Provided text -
In McCulloch's Dictionary of Commerce we have this definition: "Shawls, (German — Schalen; French — Chales; Italian — Schavali; Spanish — Chevalos); articles of fine wool, silk, or wool and silk, manufactured after the fashion of a large handkerchief, used in female dress. The finest shawls are imported from India,c. . . . Shawls are made of various forms, sizes, and borders, which are wrought separately with the view of adapting them to the different markets."
In the Dictionary of French and English by Professors Flemming and Tibbits, we have this definition and explanation: "Shawl," (English) "Grand mouchoir de cou," (French) — signifying a great handkerchief for the neck.
In the Dictionary of Commerce, published in Paris, in 1839, under the direction of Guillaman, we have this definition: "Châle," grande piéce d'étoffe, dont les femmes se couvrent les epaules, et qui est ordinairement fabriqué dans le gout des Châles de l'Orient." (Shawl — a large piece of cloth with which the women cover their shoulders, usually manufactured in the fashion of the shawls from the east.)
In Landais' French Dictionary, (which has gone through eleven editions,) we have this definition: "Schall," — longue piece d'étoffe de soie, ou de laine, dont les habitants de l'Egypte s'entourent la tête. Le schall est adopté depuis longtemps par les dames Francaises, qui le portent sur les epaules — ou écrit aussi châle." (Shawl — a long piece of cloth of silk or wool with which the inhabitants of Egypt surround the head. The shawl has been long since adopted by the women of France, who wear it on their shoulders — it is also written "châle."
In the Dictionary of the French Academy, this definition is given: "Châle — longue piéce d'étoffe dont les orientaux s'enveloppent la tête, et qui entre aussi de diverses manières dans leur vétement." (Shawl — a long piece of cloth with which the orientals environ the head, and which, in divers ways, makes a part of their apparel.)
Consulting English lexicons, we find these definitions: "Shawl, a part of modern female dress." — Worcester.
"Shawl, a cloth of wool, cotton, silk, or hair, used by females as a loose covering for the neck and shoulders." — Webster.
Craig's Dictionary of the English Language (which is considered the best present standard work) gives us this definition:
"Shawl, a kind of large kerchief, originally from India, which forms a part of modern female dress, being worn as a loose covering for the shoulders and back."
These various lexicographers all agree that shawls are wearing apparel.
The plaintiffs, to evade the definitions in commercial dictionaries and other lexicons, and the descriptive words in the statute, (schedule C,) and the mass of testimony given in this cause, and the invoices and entries at the custom-house by themselves, offer the oaths of men, "that in trade and commerce, articles of this description are not considered wearing apparel;" that shawls of this description "are not known among merchants as wearing apparel;" that, "in a commercial sense, none of these shawls are made up, nor are they known among merchants as wearing apparel; that these shawls `commercially speaking,' are not wearing apparel."
Declarations of this nature by witnesses avail nothing. Shawls are known in commerce as wearing apparel, these witnesses to the contrary notwithstanding. These witnesses say, in one breath, shawls are not, "in a commercial sense, wearing apparel;" are not, "commercially speaking, made up, nor known among merchants as wearing apparel;" and in the next breath tell us they are worn by women, and come from the manufacturer "in a complete state to be worn," with their fringes tied by hand, with separately woven borders united to them, ready for use; yet they say, "commercially speaking," and "in a commercial sense," they are neither "made up," nor "wearing apparel!"

Information shown -
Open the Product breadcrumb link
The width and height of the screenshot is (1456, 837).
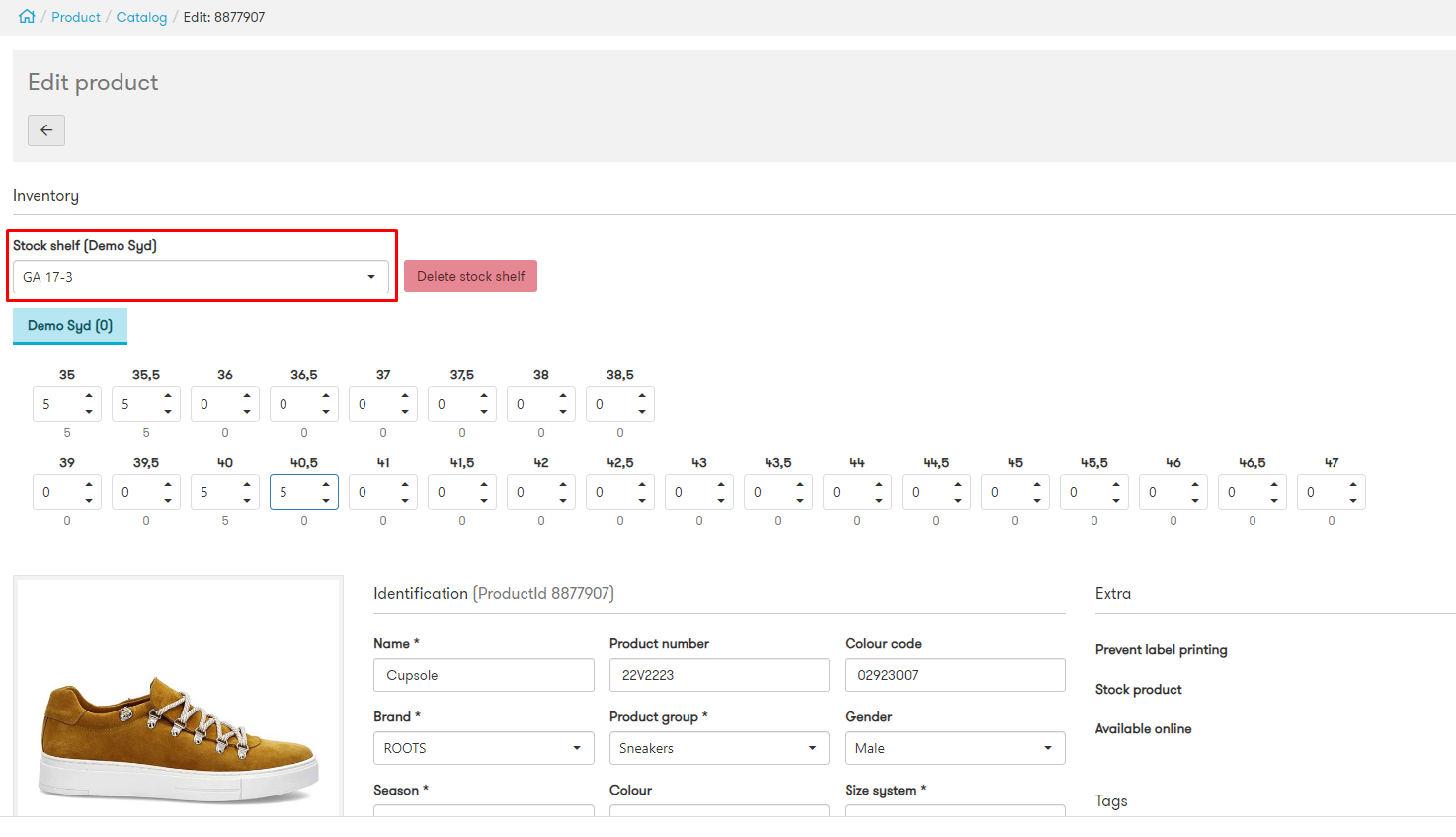(76, 17)
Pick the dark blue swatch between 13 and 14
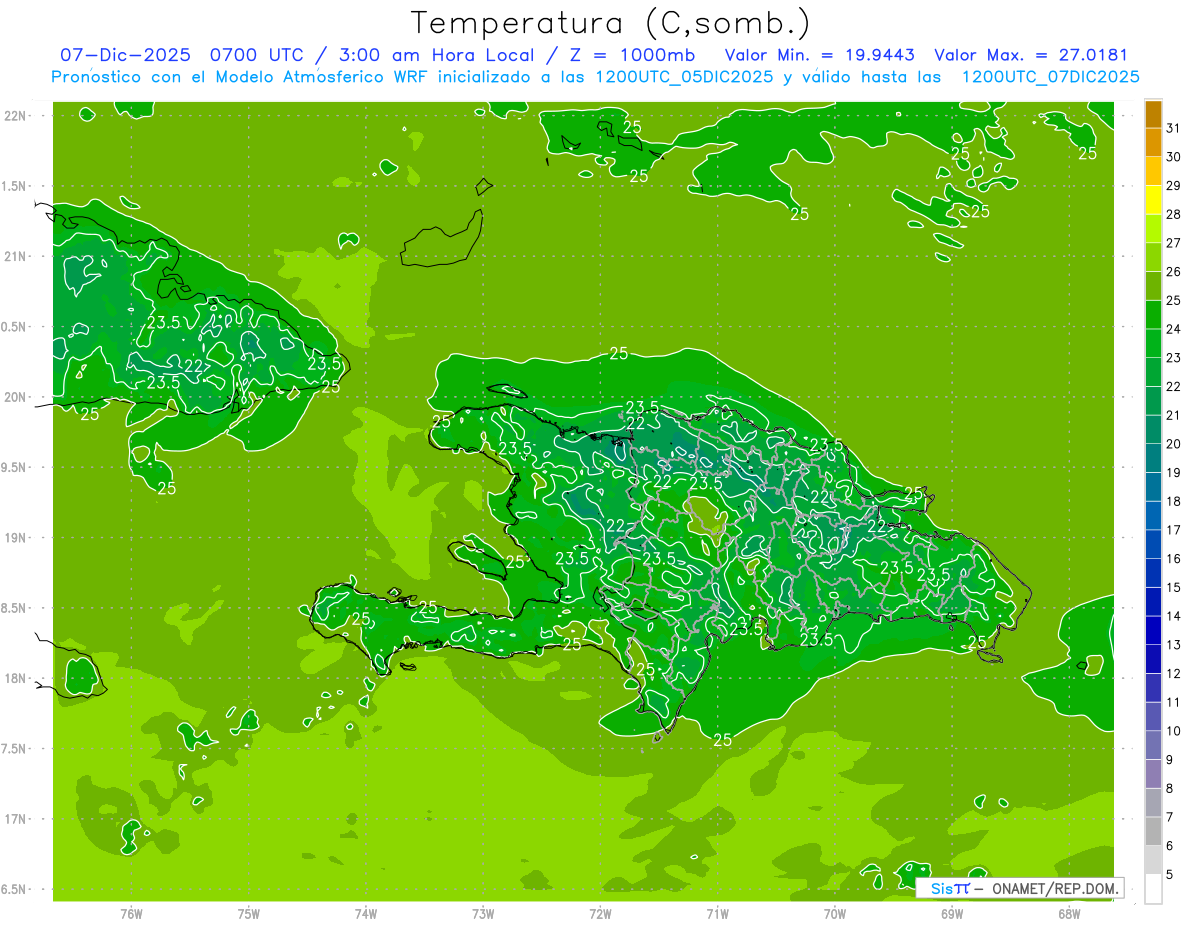Image resolution: width=1200 pixels, height=927 pixels. 1153,631
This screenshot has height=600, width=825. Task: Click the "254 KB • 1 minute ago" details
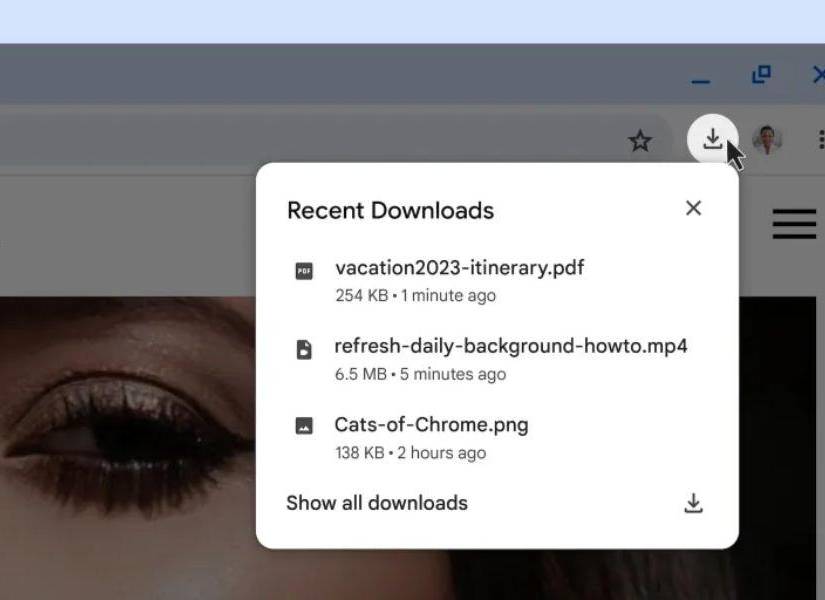coord(415,296)
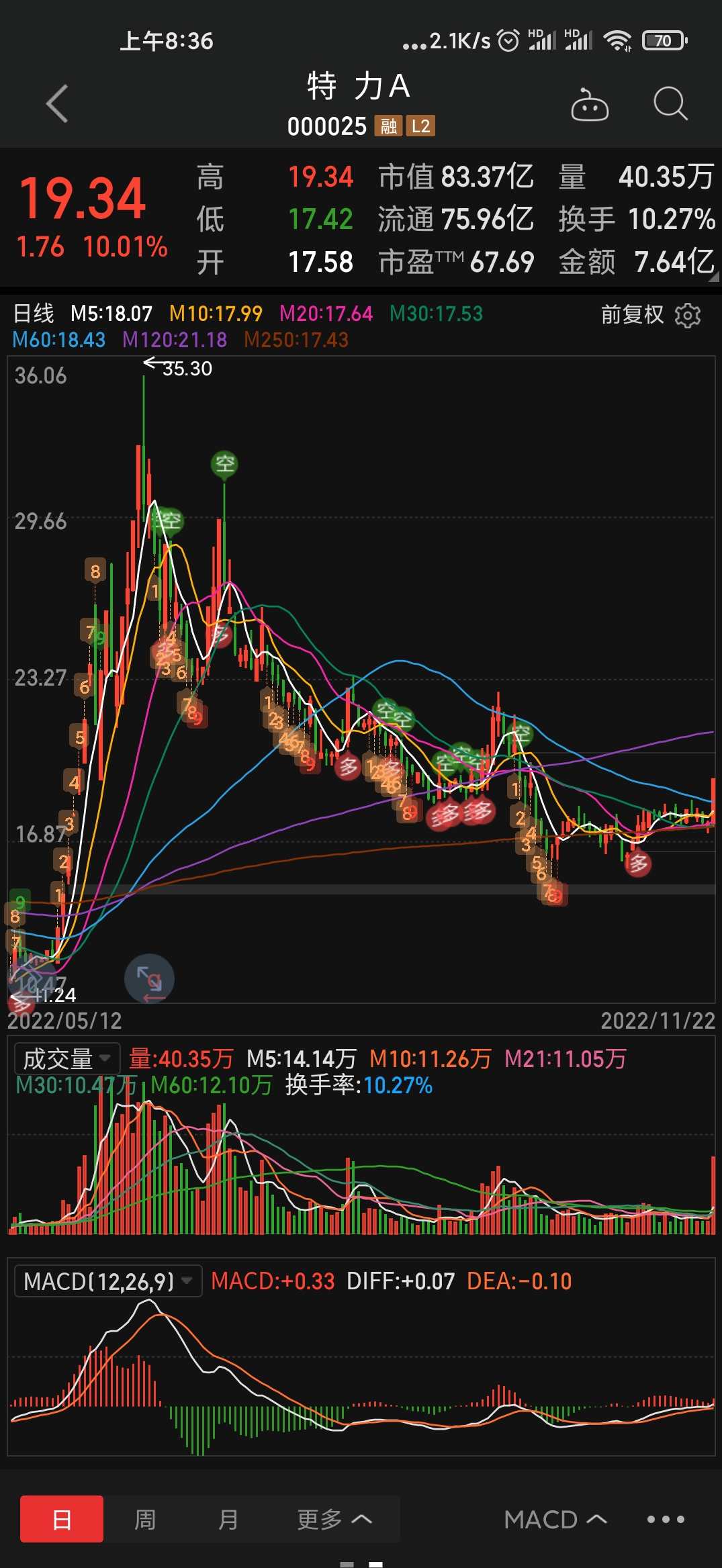Open the 成交量 indicator dropdown
Screen dimensions: 722x1568
pos(66,1059)
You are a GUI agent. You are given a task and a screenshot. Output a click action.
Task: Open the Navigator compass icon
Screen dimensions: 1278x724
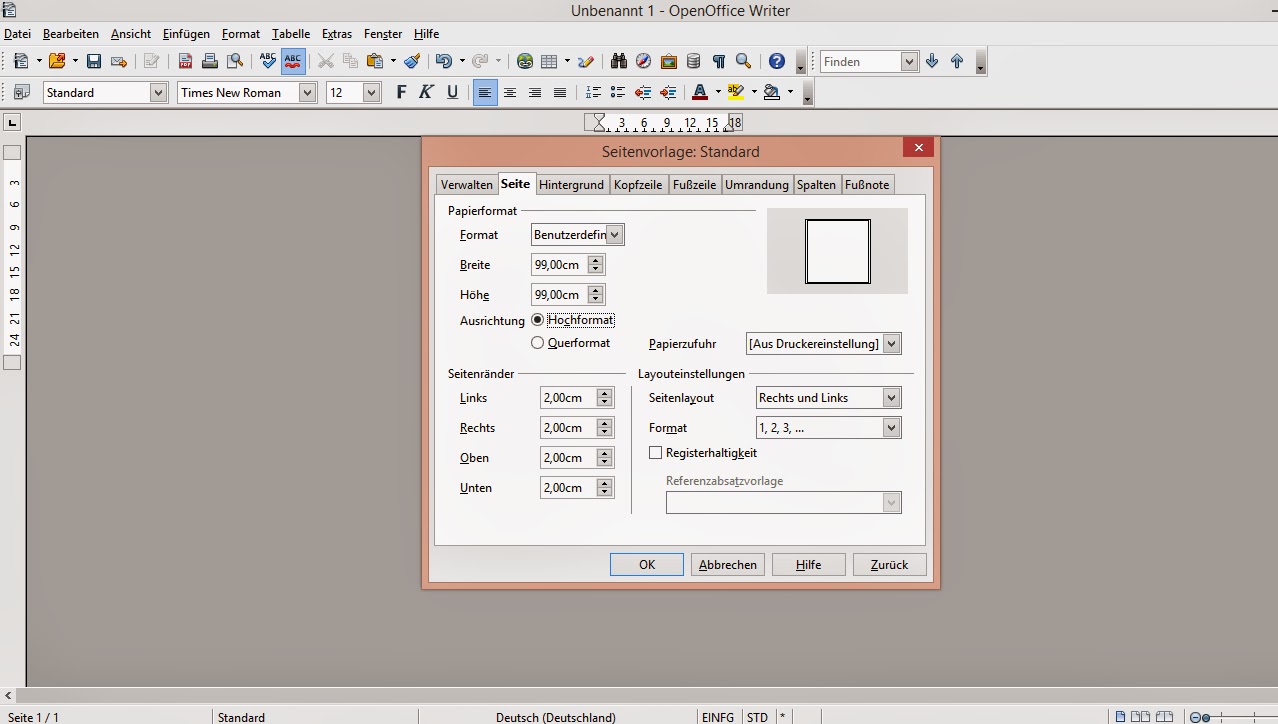click(644, 62)
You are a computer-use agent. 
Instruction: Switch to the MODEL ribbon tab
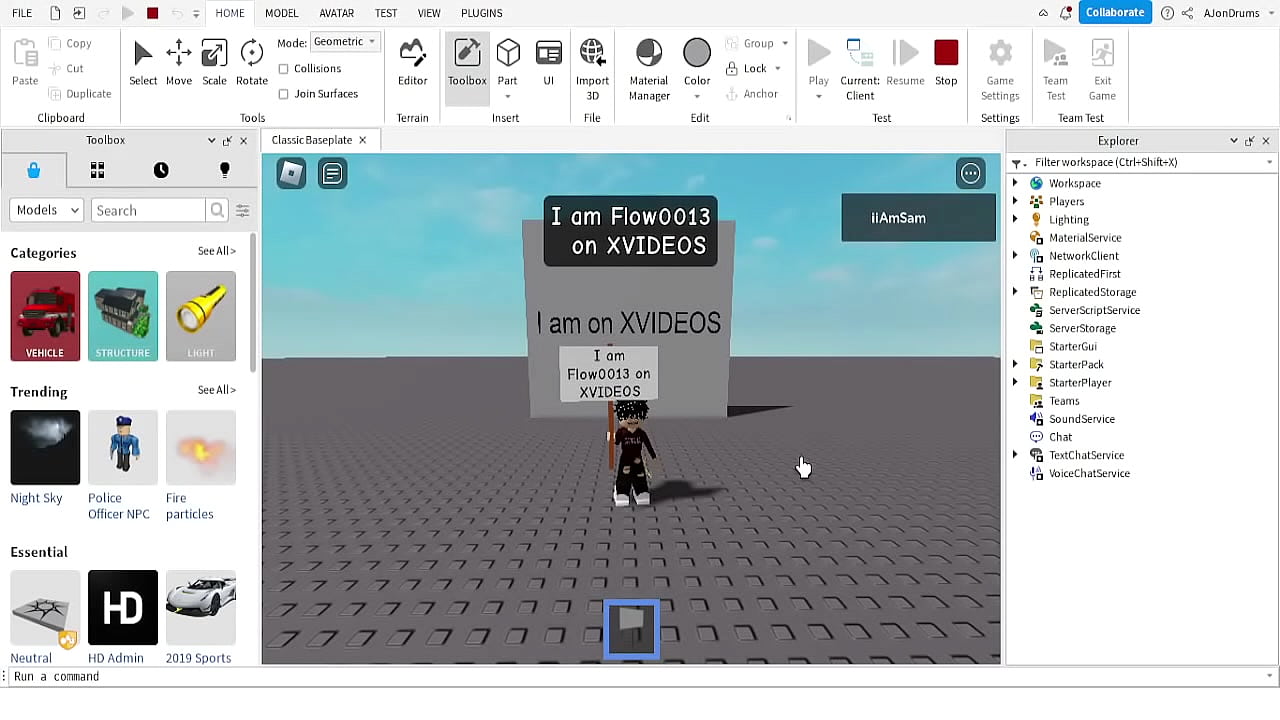[281, 13]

Written tasks -
1 - Retype the part of the shawl definitions passage from "In the Dictionary of French" to "for the neck.".
2 - Decide whether each statement agrees with the shawl definitions passage, answering yes or no and quoting the deciding words: (a) Landais' French Dictionary has gone through eleven editions; (b) the Dictionary of Commerce published in Paris came out in 1849; (c) Craig's Dictionary of the English Language is considered the best present standard work.

Results for the exercise -
1 -
In the Dictionary of French and English by Professors Flemming and Tibbits, we have this definition and explanation: "Shawl," (English) "Grand mouchoir de cou," (French) — signifying a great handkerchief for the neck.

2 -
(a) Yes: "which has gone through eleven editions"
(b) No: "published in Paris, in 1839"
(c) Yes: "which is considered the best present standard work"